* _Richiesta 1_:
Nell'ordinanza della Cassazione, quale consigliere ha svolto la relazione sulla causa?
* _Richiesta 2_:
Estrai dall'ordinanza della Cassazione, senza alcuna modifica, il passo che parte dalle parole "FATTI DI CAUSA" e si chiude dopo le parole "di un cinghiale.".

* _Testo citato_:
::::::

Corte di Cassazione, sezione sesta (terza) civile, Ordinanza 4 marzo 2019, n. 6284.
La massima estrapolata:
La responsabilita’ per i danni causati dalla fauna selvatica e’ disciplinata dalle regole generali di cui all’articolo 2043 c.c. e non dalle regole di cui all’articolo 2052 c.c.; non e’ quindi possibile riconoscere una siffatta responsabilita’ semplicemente sulla base della individuazione dell’ente cui la normativa nazionale e regionale affida in generale il compito di tutela della suddetta fauna, occorrendo la puntuale allegazione e la prova, il cui onere spetta all’attore danneggiato in base alle regole generali, di una concreta condotta colposa ascrivibile all’ente, e della riconducibilita’ dell’evento dannoso, in base ai principi sulla causalita’ omissiva, al mancato adempimento di tale condotta obbligatoria
Ordinanza 4 marzo 2019, n. 6284
Data udienza 13 dicembre 2018
REPUBBLICA ITALIANA
IN NOME DEL POPOLO ITALIANO
LA CORTE SUPREMA DI CASSAZIONE
SEZIONE SESTA CIVILE
SOTTOSEZIONE TERZA
Composta dagli Ill.mi Sigg.ri Magistrati:
Dott. DE STEFANO Franco – Presidente
Dott. CIGNA Mario – Consigliere
Dott. RUBINO Lina – Consigliere
Dott. POSITANO Gabriele – Consigliere
Dott. TATANGELO Augusto – rel. Consigliere
ha pronunciato la seguente:
ORDINANZA
sul ricorso iscritto al numero 19392 del ruolo generale dell’anno 2017, proposto da:
(OMISSIS), (C.F.: (OMISSIS)), rappresentato e difeso dall’avvocato (OMISSIS) (C.F.: (OMISSIS));
– ricorrente –
nei confronti di:
REGIONE AUTONOMA DELLA SARDEGNA, (C.F.: (OMISSIS)), in persona del Presidente della Giunta Regionale, legale rappresentante pro tempore rappresentato e difeso dall’avvocato (OMISSIS) (C.F.: (OMISSIS));
– controricorrente –
per la cassazione della sentenza del Corte di appello di Cagliari – Sezione distaccata di Sassari n. 13/2017, pubblicata in data 13 gennaio 2017;
udita la relazione sulla causa svolta nella Camera di consiglio in data 13 dicembre 2018 dal Consigliere Dott. Augusto Tatangelo.
FATTI DI CAUSA
(OMISSIS) ha agito in giudizio nei confronti della Regione Autonoma Sardegna per ottenere il risarcimento dei danni subiti in occasione di un sinistro stradale a suo dire provocato dall’improvvisa invasione della carreggiata stradale da parte di un cinghiale.

::::::

* _Materiale_:
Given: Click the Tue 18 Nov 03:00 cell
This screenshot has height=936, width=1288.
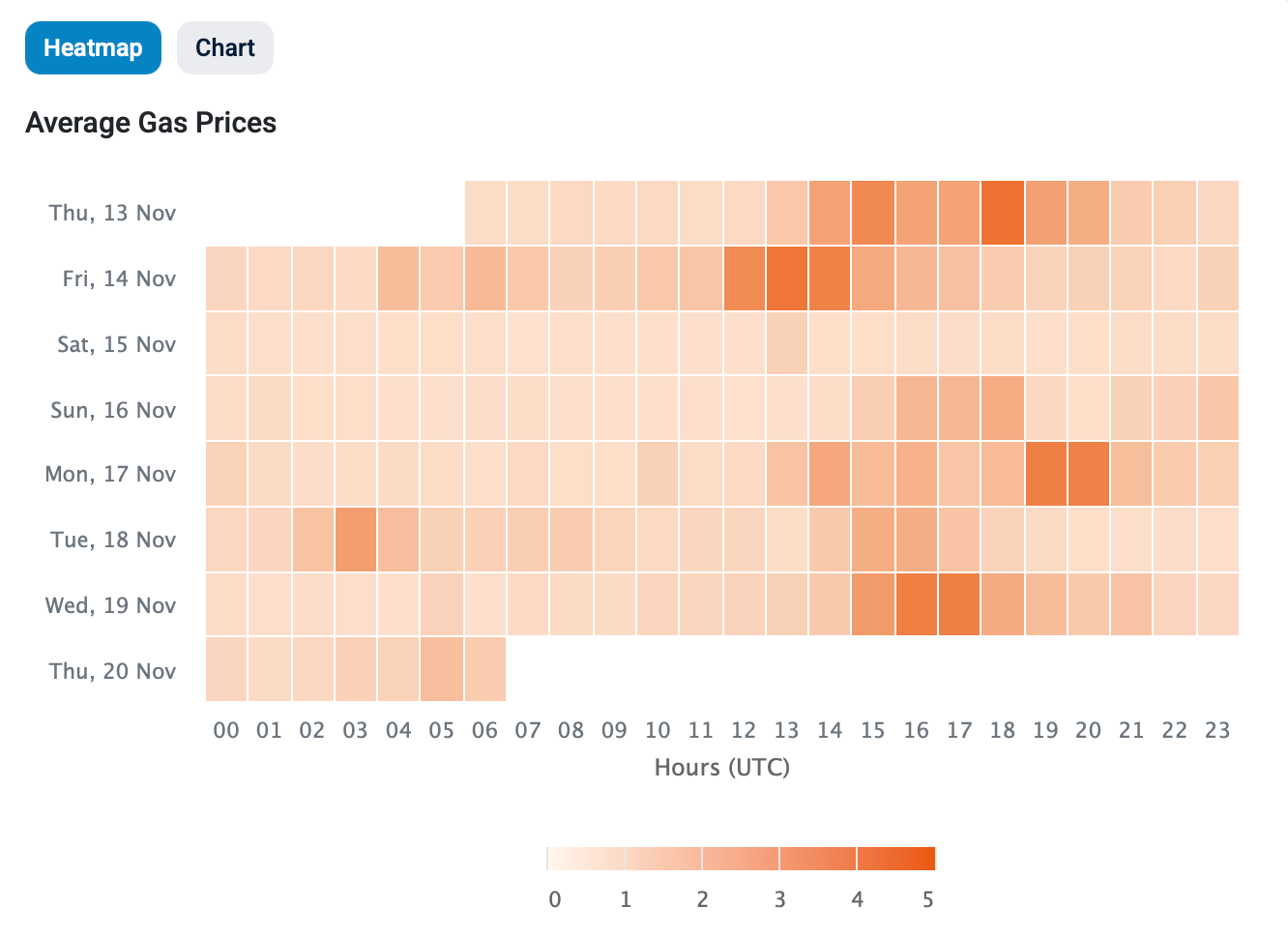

::::::

* _Risposta corretta 1_:
Il Consigliere Dott. Augusto Tatangelo.

* _Risposta corretta 2_:
FATTI DI CAUSA
(OMISSIS) ha agito in giudizio nei confronti della Regione Autonoma Sardegna per ottenere il risarcimento dei danni subiti in occasione di un sinistro stradale a suo dire provocato dall’improvvisa invasione della carreggiata stradale da parte di un cinghiale.